Speaker
Description
Recovering high-fidelity 3D volumes from sparse or degraded 2D images is a fundamental challenge in magnetic resonance imaging with broad clinical applications. Implicit neural representations (INRs) offer a resolution-agnostic solution to modelling a volume directly from a scanner’s coordinate system. This allows for continuous 3D representations to be built from arbitrarily oriented sets of imaging slices, as the exact position and orientation of every voxel can be derived from DICOM headers. Modelling volumes directly on the spatial geometry allows us to impose physical constraints into the learning process.

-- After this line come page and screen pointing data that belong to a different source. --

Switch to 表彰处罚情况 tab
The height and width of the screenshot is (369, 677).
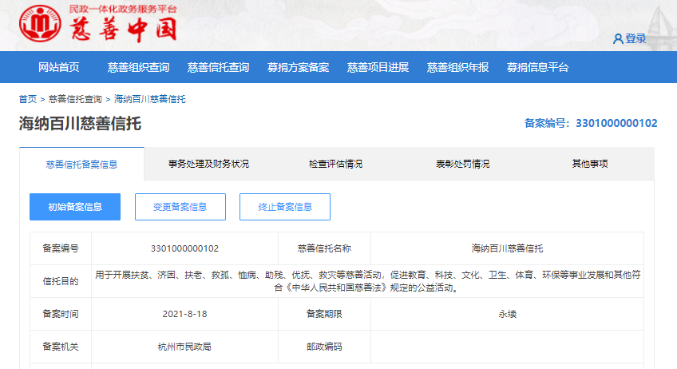[462, 165]
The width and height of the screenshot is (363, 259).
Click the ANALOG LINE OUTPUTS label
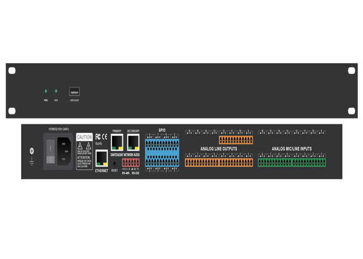coord(219,149)
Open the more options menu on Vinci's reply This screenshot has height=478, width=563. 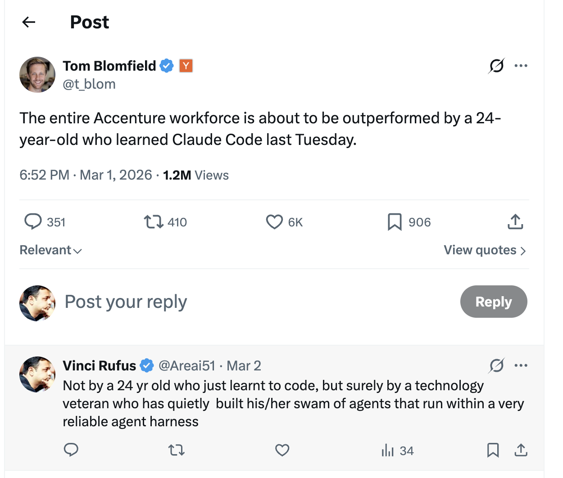(x=521, y=365)
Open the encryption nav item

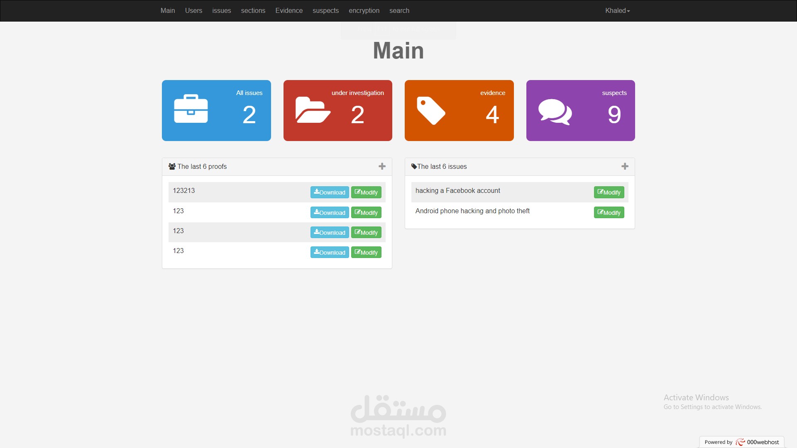[x=364, y=11]
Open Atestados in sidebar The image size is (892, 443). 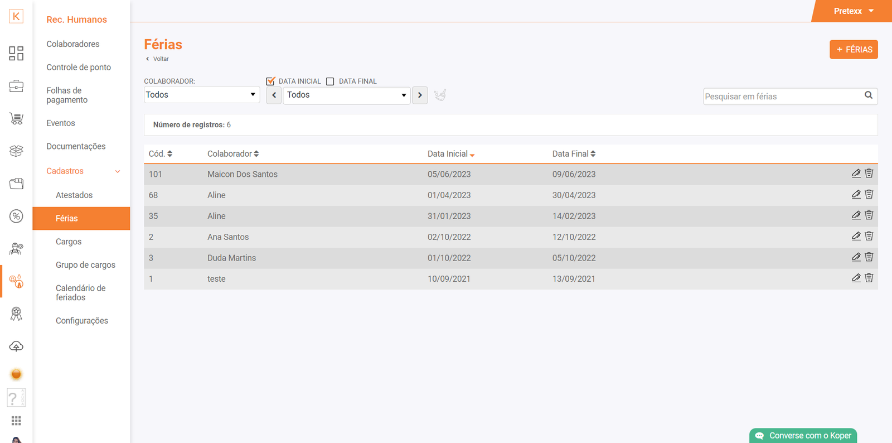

We can employ the point-spread function to accurately model the acquisition physics of a given anisotropic voxel. Moreover, inter-slice subject motion can be corrected in an unsupervised manner by expressing a slice’s rigid transformation as optimizable translation and rotation parameters. These methods are also capable of handling multi-subject cohorts, allowing for statistical correlations on tissue position to be exploited across a population. In our recent works, we apply these methods to a multi-subject cohort of 2D+time cardiac CINE datasets. We demonstrate that, by training on intensity-segmentation pairs, these representations can interpolate 3D+time volumes at any desired resolution. At test-time deriving a new subject’s representation from imaging information alone provides free complimentary segmentation labels. Ongoing work includes applying further physical constraints. The time dimension can be framed under a velocity-based deformation process, enforcing physically-grounded tissue motion. Furthermore, exchanging the neural representation in favor of Gaussian primitives allow us to formulate analytically-computable versions of the aforementioned constraints, drastically reducing compute costs.